Top of EXTRACT
Next Phase in Psychiatry? Or, NIMH Effort to Rescue Bad Drugs – WSJ

Next Phase in Psychiatry? Or, NIMH Effort to Rescue Bad Drugs – WSJ

Fri, 29 Jul 2005

The Wall Street Journal uncritically reported: “The results of the largest studies ever conducted of depression and schizophrenia will be released in coming months, potentially transforming the way patients are treated and shaking up some of the drug industry’s most lucrative markets.”

These studies were sponsored by the National Institute of Mental Health, presumably to test the efficacy of various psychotropic drug combinations for the treatment of depression, bi-polar disorder (a.k.a. manic-depression), schizophrenia, and depression in adolescents.

It is significant that when the data from company-controlled clinical trials was analyzed independently, the drugs failed to demonstrate clinically significant benefits–such in any way improving the lives or recovery of patients–to justify either the risks associated with these drugs, or the cost. 

But thanks to advertising hype and the concealment of the most severe risks–such as an increased suicide risk–antidepressants and antipsychotics became blockbuster profit makers: ranking third and fourth among drug classes in the US (after cholesterol and heartburn medicines). US sales last year reached $20.7 billion–mostly paid by US taxpayers.

Facts not addressed by the WS Journal – which should have been a component of any evaluation of the efficacy of psychotropic drugs:

Second generation antidepressants (the SSRIs) and the so-called atypical antipsychotics now carry Black Box warnings reserved for the drugs carrying the most severe, life-threatening risks of harm:

SSRI labels carry black box warnings (since October 2004) about the increased risk of drug-related suicidal behavior in adolescents.

Antipsychotic drug labels carry black box warnings (since 2003) about the potential increased risk of cerebrovascular events, including stroke and an increased risk of death from stroke, and the risk of drug-induced, potentially fatal diabetes mellitus. See: www.fda.gov/cder/drug/advisory/antipsychotics.htm.

The ineffectiveness of antidepressants and antipsychotics is demonstrated by the fact that psychiatrists have to resort to polypharmacology–that is, they prescribe “drug cocktails” in the hope that one drug will mask the adverse effects of the other, and that together the drugs might produce a beneficial effect that none have produced singly.
Bottom of EXTRACT
* **WORK TO COMPLETE**
1. In the article on psychiatric drugs, since when have SSRI labels carried black box warnings about suicidal behavior in adolescents?
2. Duplicate the part of the article on psychiatric drugs that opens with the words "But thanks to" and closes with "by US taxpayers.".
Top of DATASET
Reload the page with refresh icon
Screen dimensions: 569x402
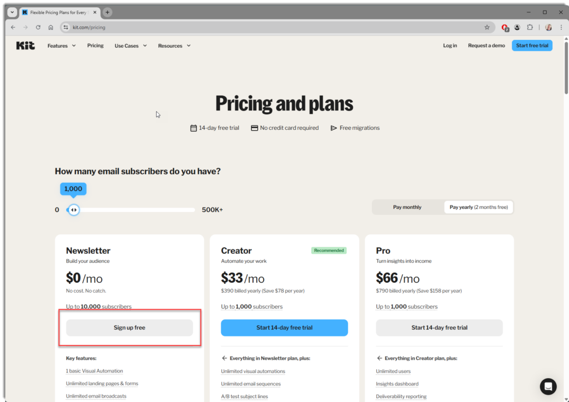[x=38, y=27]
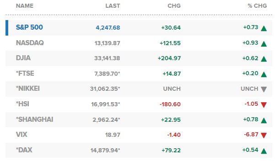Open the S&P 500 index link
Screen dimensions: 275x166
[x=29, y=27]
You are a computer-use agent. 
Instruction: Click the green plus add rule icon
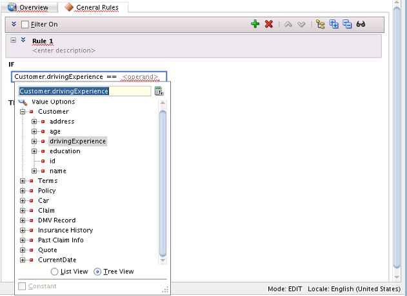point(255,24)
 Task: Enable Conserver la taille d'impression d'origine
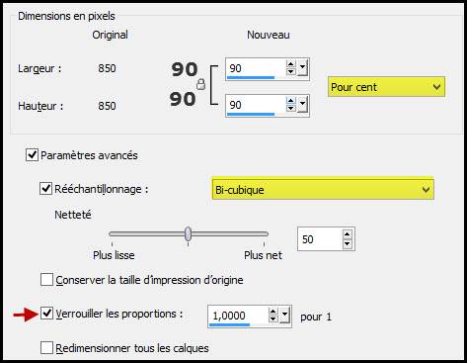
Bottom of DATASET
* **RESULTS FOR EACH TASK**
1. Since October 2004.

2.
But thanks to advertising hype and the concealment of the most severe risks–such as an increased suicide risk–antidepressants and antipsychotics became blockbuster profit makers: ranking third and fourth among drug classes in the US (after cholesterol and heartburn medicines). US sales last year reached $20.7 billion–mostly paid by US taxpayers.